■ TASKS TO COMPLETE ■
A. In the piece on The Watermelon Woman, who worked with Cheryl Dunye to create the photo and video archive of Fae Richards?
B. Carry on the piece about The Watermelon Woman from the point where it stops.

■ TEXT UNDER STUDY ■
Slacker Noir

| Hannah Baxter |

The Watermelon Woman plays at the Trylon Cinema from Friday, August 9th, through Sunday, August 11th. Visit trylon.org for tickets and more information.


The Watermelon Woman (1996) is a movie about making a movie about movies—the very definition of meta. The main character, Cheryl, played by writer-director Cheryl Dunye, is steeped in moving pictures. She supports herself videotaping weddings and working in a video rental store alongside her friend Tamara, but she really wants to be a filmmaker. In her spare time, she watches movies from the 1930s and 1940s, particularly attentive to Black actors who were relegated to secondary roles, and who were often uncredited. Cheryl becomes intrigued by one actor in a film by director Martha Page called Plantation Memories; the actor in question is billed only as “the watermelon woman.” Her identity becomes the mystery at the center of this playful story of friendship, love, and history that lies hidden just under the surface of what’s made public. 

Plantation Memories is not a real movie. Martha Page was not a film director. The watermelon woman never existed, and The Watermelon Woman is not actually a documentary. But you could be forgiven for being confused on all of these points, because Dunye conjured up a fascinating biography for the watermelon woman (“real” name: Fae Richards). Along with photographer Zoe Leonard, she also created a convincing photo and video archive featuring movie stills, glamor shots, film clips, and newsreel footage of Richards.

■ PROVIDED MATERIAL ■
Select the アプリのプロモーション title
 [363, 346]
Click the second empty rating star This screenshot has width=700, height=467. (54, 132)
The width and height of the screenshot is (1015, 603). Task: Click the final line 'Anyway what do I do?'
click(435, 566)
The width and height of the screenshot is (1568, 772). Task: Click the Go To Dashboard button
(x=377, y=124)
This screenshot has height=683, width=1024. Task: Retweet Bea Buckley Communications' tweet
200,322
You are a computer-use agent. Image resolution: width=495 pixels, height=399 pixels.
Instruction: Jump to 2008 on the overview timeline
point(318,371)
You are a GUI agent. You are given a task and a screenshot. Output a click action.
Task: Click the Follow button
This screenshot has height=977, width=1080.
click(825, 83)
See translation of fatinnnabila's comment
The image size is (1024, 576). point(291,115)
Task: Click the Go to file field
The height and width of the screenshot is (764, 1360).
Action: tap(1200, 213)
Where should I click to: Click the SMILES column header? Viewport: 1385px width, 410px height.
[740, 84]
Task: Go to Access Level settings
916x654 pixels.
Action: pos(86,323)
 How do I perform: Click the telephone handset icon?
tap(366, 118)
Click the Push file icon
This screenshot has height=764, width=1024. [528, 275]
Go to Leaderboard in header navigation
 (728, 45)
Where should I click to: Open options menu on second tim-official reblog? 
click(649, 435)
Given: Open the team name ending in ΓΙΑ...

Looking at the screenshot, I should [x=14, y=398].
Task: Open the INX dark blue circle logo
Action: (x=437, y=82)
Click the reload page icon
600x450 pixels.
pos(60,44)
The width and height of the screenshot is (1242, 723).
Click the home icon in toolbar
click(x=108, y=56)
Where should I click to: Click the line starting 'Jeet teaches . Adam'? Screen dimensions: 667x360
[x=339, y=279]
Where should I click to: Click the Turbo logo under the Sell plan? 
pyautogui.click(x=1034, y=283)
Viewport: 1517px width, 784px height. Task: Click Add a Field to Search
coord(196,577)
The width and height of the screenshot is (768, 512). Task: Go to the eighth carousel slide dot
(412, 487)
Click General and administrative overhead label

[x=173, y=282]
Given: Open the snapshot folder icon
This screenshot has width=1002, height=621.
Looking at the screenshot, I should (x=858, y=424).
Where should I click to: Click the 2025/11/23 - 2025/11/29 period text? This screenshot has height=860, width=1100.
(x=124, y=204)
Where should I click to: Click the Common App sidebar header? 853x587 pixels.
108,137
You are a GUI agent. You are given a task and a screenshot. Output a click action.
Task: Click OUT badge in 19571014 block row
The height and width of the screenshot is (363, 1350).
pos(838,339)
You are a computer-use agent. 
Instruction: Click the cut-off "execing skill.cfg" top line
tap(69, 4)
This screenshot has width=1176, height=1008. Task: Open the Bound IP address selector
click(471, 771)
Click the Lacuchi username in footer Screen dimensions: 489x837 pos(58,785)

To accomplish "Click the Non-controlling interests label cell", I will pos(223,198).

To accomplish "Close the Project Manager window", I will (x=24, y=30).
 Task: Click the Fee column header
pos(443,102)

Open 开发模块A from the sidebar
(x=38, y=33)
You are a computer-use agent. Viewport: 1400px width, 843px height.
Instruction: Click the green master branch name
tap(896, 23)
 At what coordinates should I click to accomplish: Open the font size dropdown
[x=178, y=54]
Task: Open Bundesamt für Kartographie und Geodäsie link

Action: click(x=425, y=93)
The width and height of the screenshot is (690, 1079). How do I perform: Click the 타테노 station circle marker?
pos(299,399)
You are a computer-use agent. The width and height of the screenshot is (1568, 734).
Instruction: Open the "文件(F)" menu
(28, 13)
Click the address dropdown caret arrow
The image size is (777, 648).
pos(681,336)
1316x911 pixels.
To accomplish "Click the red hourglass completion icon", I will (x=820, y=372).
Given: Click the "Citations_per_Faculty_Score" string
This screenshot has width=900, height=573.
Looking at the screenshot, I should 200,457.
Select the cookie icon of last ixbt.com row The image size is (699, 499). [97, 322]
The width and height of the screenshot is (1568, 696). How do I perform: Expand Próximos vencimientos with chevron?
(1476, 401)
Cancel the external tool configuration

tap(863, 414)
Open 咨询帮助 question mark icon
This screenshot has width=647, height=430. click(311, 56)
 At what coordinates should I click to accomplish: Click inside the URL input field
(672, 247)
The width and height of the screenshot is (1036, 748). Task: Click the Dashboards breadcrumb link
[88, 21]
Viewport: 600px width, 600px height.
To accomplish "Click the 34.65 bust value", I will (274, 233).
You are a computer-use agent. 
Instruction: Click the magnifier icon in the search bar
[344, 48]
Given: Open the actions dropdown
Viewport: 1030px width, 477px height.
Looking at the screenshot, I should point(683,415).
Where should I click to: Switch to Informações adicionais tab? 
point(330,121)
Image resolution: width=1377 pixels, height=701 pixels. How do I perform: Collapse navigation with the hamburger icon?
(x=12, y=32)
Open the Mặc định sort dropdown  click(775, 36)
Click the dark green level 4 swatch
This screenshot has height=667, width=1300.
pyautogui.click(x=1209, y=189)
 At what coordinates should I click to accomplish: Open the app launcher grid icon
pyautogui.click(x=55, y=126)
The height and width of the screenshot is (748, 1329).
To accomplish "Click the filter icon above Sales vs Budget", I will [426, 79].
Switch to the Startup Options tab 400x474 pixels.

■ ANSWERS TO THE EXERCISE ■
A. Photographer Zoe Leonard.

B.
On a fundamental level, The Watermelon Woman is a film noir. It follows an aspiring filmmaker instead of, say, a private investigator, but like many detective stories, it centers around a disappearance—the disappearance of an artist from collective memory. Cheryl works her case like a private eye who carries a video camera instead of a handgun. She pounds the pavement, gathering clues from colorful characters. She relies on instinct and luck to uncover a story that ends up being bigger than she anticipated; she even meets a femme fatale—all noirish tropes.  

Cheryl wants to turn her search into a documentary, and she videotapes interviews with family and friends, film buffs, and even the cultural critic Camille Paglia. Paglia plays a hilariously oblivious version of herself whose answer to every question seems to circle back to her Italian-American heritage. Cheryl also does person-on-the-street interviews; a trio of film students tell her, “If [the watermelon woman is] in anything after 1960, don’t ask us. We haven’t covered women in the Blaxploitation movement yet.”

Cheryl, who wears an oversized blue tee shirt and her employee name tag, stands behind the video rental store counter with Tamara, who wears a peach muscle tee and her own name tag. Tamara looks put out by what Cheryl has just told her.

Cheryl (left) and Tamara (right; played indelibly by Valarie Walker) disagree about how much ogling is too much.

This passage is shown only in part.